Buprenorphine-naloxone may not be a cost-effective treatment for OUD in the long run due to lower retention rates 

Enns B, Krebs E, Whitehurst DGT, Jutras-Aswad D, Foll BL, Socias ME, Nosyk B. Cost-effectiveness of flexible take-home buprenorphine-naloxone versus methadone for treatment of prescription-type opioid use disorder. Drug Alcohol Depend. 2023 Jun 1;247:109893

CHÉOS Scientist Bohdan Nosyk, with staff members Benjamin Enns and Emanuel Krebs, led a team that compared the cost-effectiveness of two treatments for prescription-type opioid use disorder (OUD): flexible take-home buprenorphine-naloxone (BNX) and supervised methadone. The team used data from the OPTIMA trial, which found that BNX and methadone both effectively reduced illicit opioid use, and assessed the cost-effectiveness of these interventions. In the trial, more people stayed in the methadone treatment compared to the BNX treatment, and more individuals in the BNX group switched treatment. To assess costeffectiveness, Dr. Nosyk and team considered health sector and societal cost perspectives, including costs for treatment, health resource use, and criminal activity. Assessing costs and benefits over a six-month period, the study revealed slight health benefits and cost savings associated with BNX. However, when evaluated over a lifetime, BNX was not cost-effective due to better treatment retention with methadone. These findings provide valuable insights for decision-making and treatment strategies for individuals with OUD.  

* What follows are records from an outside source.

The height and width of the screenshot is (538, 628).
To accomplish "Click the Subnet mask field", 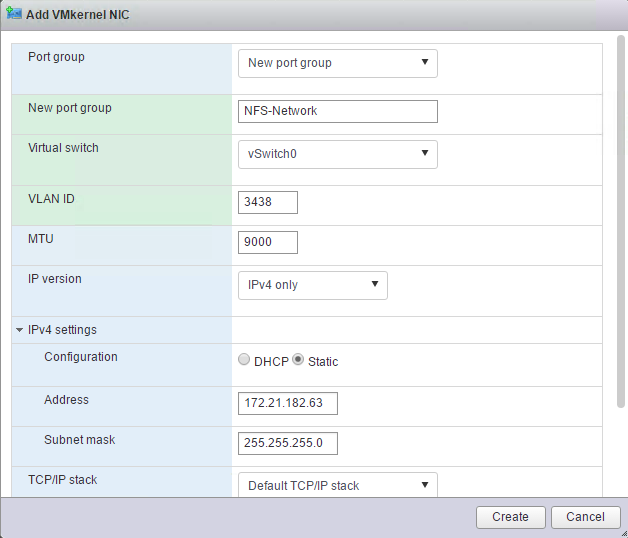I will [288, 443].
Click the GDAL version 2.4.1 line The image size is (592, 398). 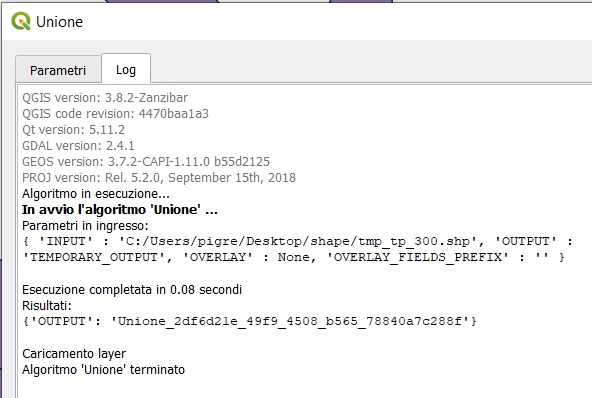click(78, 145)
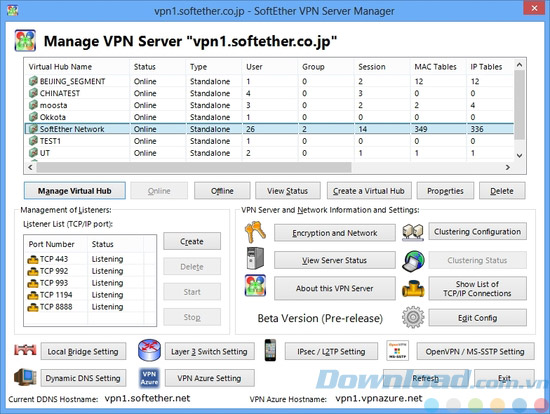Open the OpenVPN / MS-SSTP Setting
Screen dimensions: 550x414
pyautogui.click(x=475, y=352)
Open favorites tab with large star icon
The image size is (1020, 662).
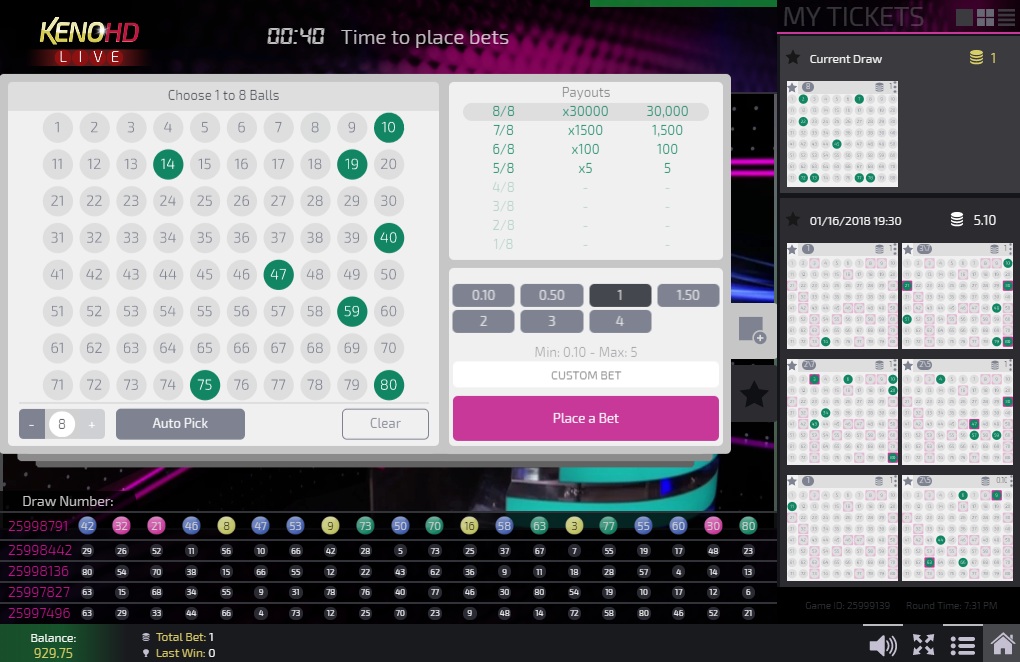[x=753, y=394]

The emotions of cancer: Exploring the impact of socio-demographic factors on mental wellbeing in patients  

Kwon J-Y, Kopec J, Sutherland JM, Lambert LK, Anis AH, Sawatzky R. Patient-reported mental health and well-being trajectories in oncology patients during radiation therapy: an exploratory retrospective cohort analysis using the Ontario Cancer Registry. Qual Life Res. Published online May 4, 2023. 

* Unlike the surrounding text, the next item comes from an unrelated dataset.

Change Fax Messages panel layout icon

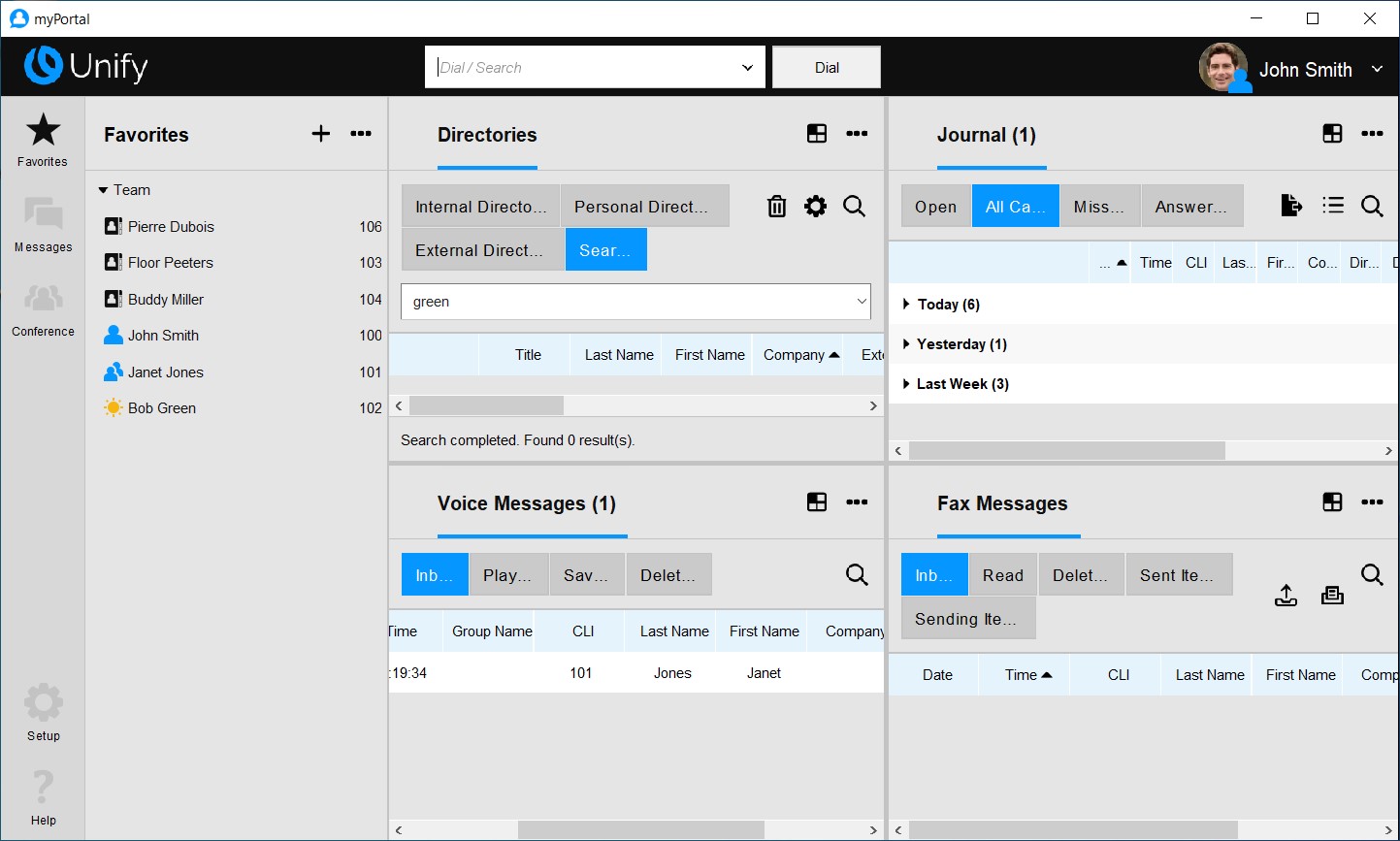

CHÉOS Director Dr. Aslam Anis and CHÉOS Program Heads Drs. Jason Sutherland and Rick Sawatzky studied the emotional wellbeing of people receiving radiation therapy for cancer. They examined how factors like age, gender, where people live, and physical symptoms influenced changes in mental health during treatment. Overall, anxiety and depression decreased over time, indicating symptom improvement from initial oncology visit to >6 months later. Four subgroups of patients were identified, each with different mental health trajectories. One group had minimal symptoms throughout the treatment, while another initially experienced severe symptoms but improved over time. The remaining two groups showed diverse trajectories. Various socio-demographic and clinical factors were associated with how people felt, such as higher anxiety and depression reported by females and people living in low-income neighbourhoods. Understanding these different experiences can help clinicians provide better care and support, especially for those with the greatest mental health needs before and after radiation therapy. 

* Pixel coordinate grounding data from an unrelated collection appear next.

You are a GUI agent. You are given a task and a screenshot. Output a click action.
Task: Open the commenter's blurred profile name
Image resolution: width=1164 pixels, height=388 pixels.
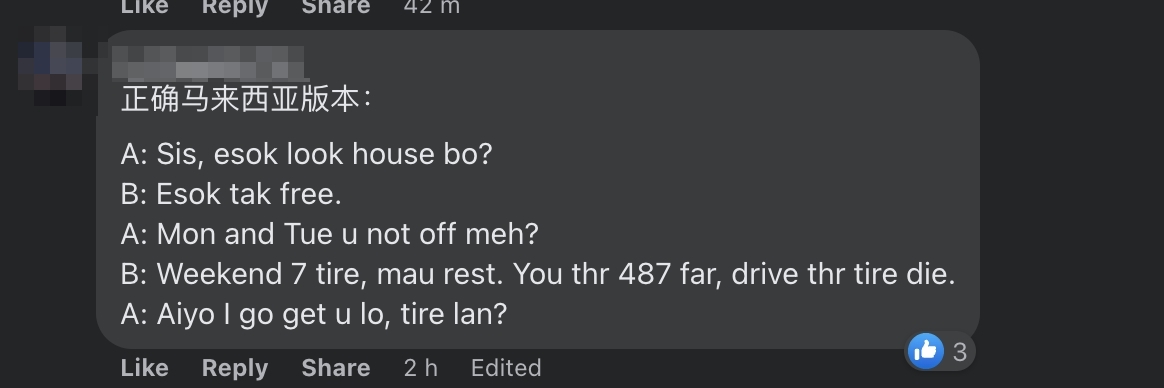point(210,62)
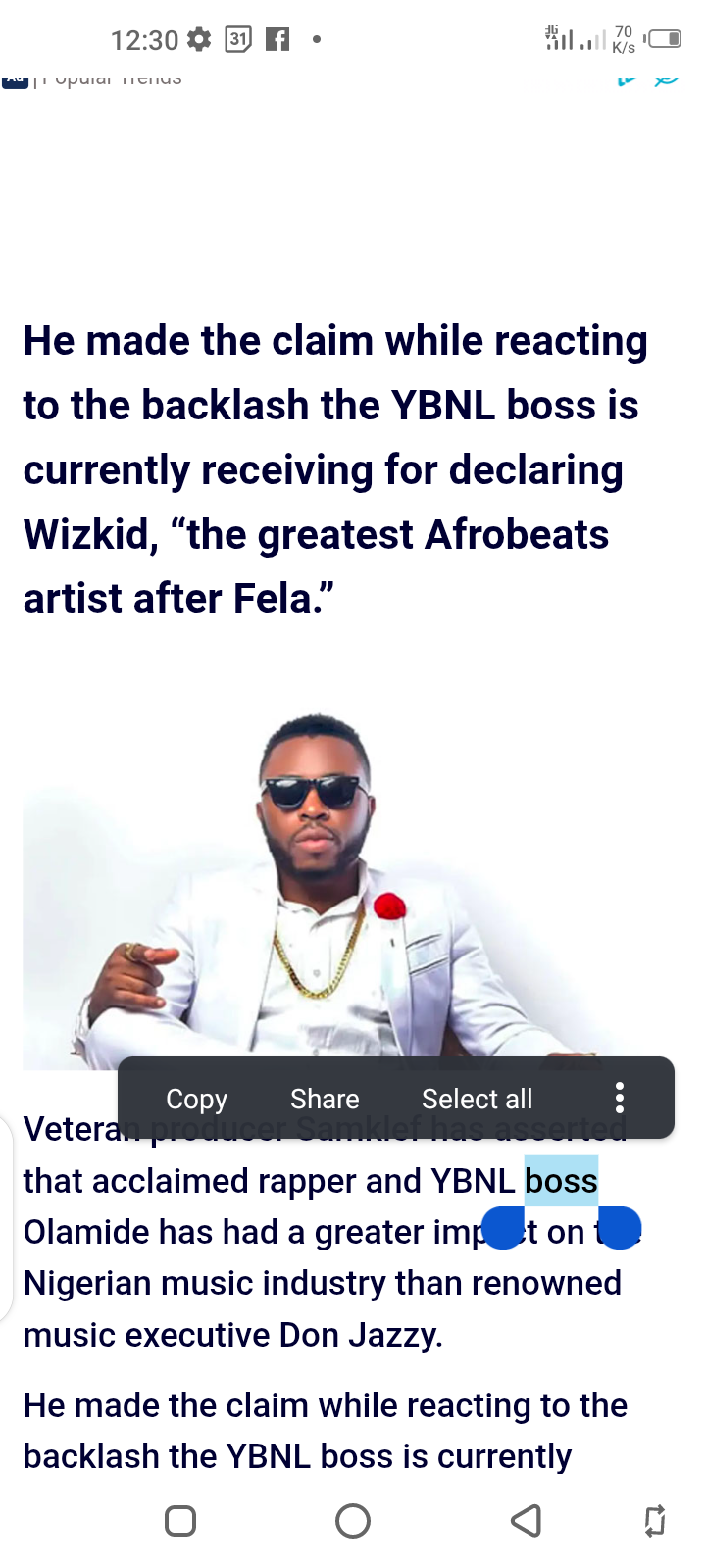Tap the Popular Trends ad label
The height and width of the screenshot is (1568, 706).
click(x=109, y=78)
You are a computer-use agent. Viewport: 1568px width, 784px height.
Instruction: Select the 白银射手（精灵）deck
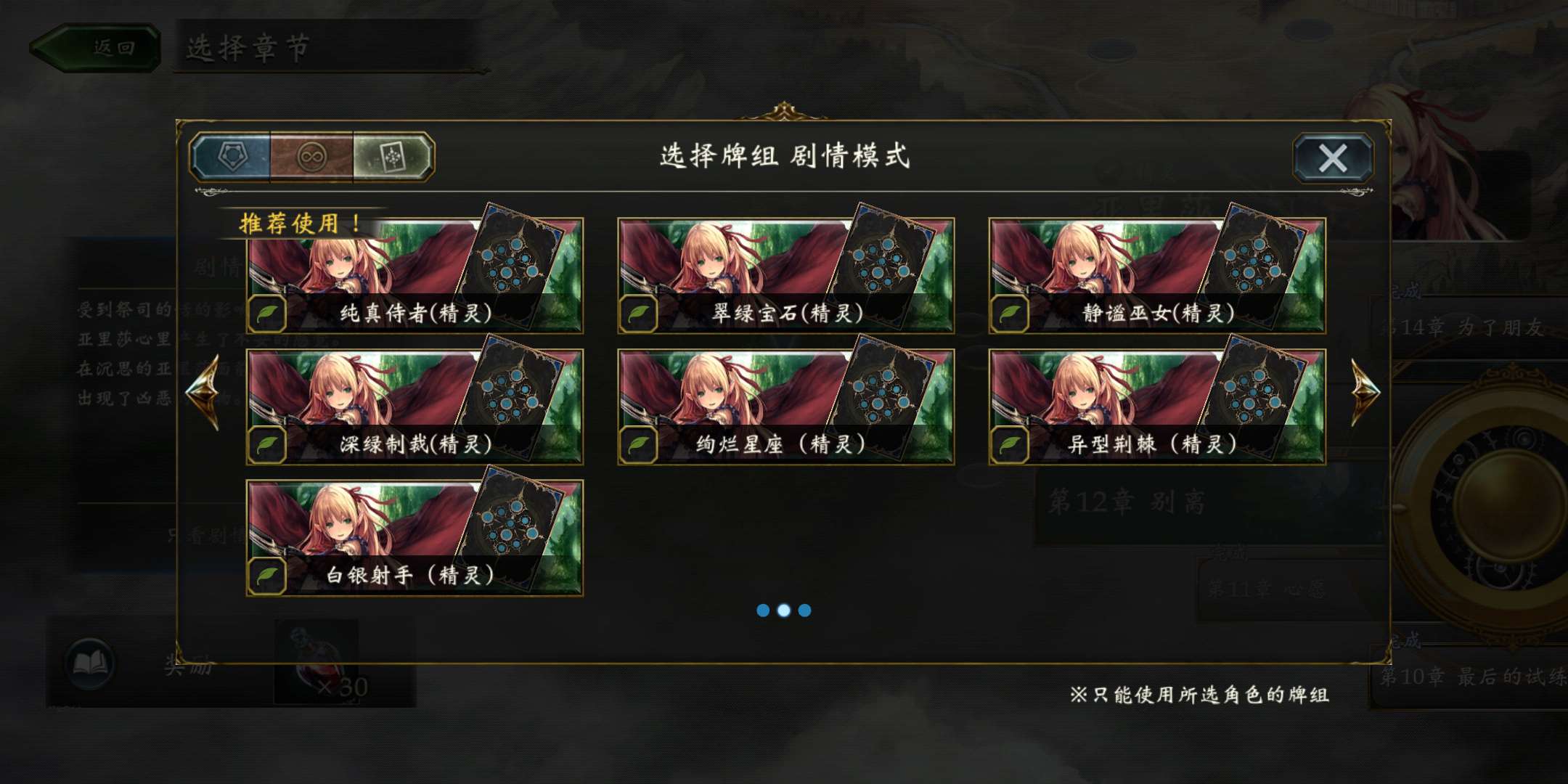(x=415, y=538)
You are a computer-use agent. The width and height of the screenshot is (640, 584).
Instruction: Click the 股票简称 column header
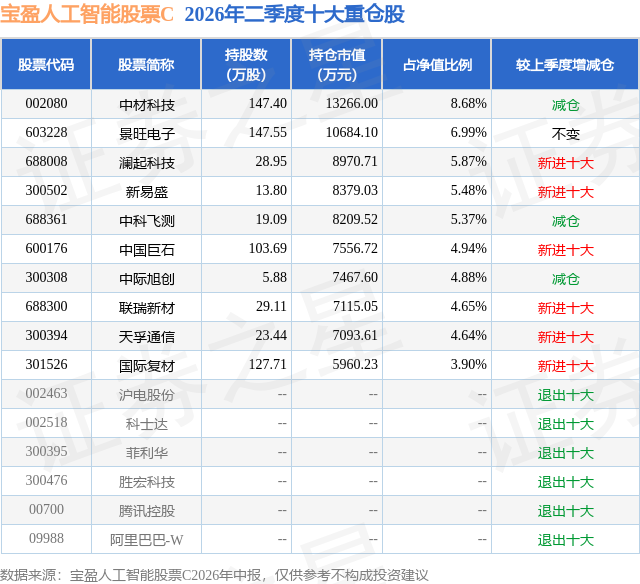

Despite not showing signs of infection, people with latent tuberculosis may be at increased risk of cardiovascular disease 

Hossain MB, Johnston JC, Cook VJ, Sadatsafavi M, Wong H, Romanowski K, Karim ME. Role of latent tuberculosis infection on elevated risk of cardiovascular disease: a population-based cohort study of immigrants in British Columbia, Canada, 1985-2019. Epidemiol Infect. Published online April 17, 2023. 

This research study aimed to investigate the association between latent tuberculosis infection (LTBI) and cardiovascular disease (CVD) among immigrants in B.C. Along with colleagues, Advancing Health’ Drs. Hubert Wong and Ehsan Karim used data from a cohort of immigrants who arrived in B.C. between 1985 and 2019. All participants had been tested for LTBI, which is a condition where a person carries tuberculosis bacteria but does not show symptoms of the disease. The team analyzed the data to determine if there was a higher risk of CVD among individuals with LTBI compared to those without LTBI. They also investigated whether completing LTBI therapy reduced the risk of CVD. The study concluded that LTBI is associated with an 810 per cent increased CVD risk in the province, with a higher risk associated with incomplete LTBI therapy and reduced risk when therapy is completed. This research contributes to the understanding of the relationship between LTBI and CVD in high-resource nations with low TB incidence.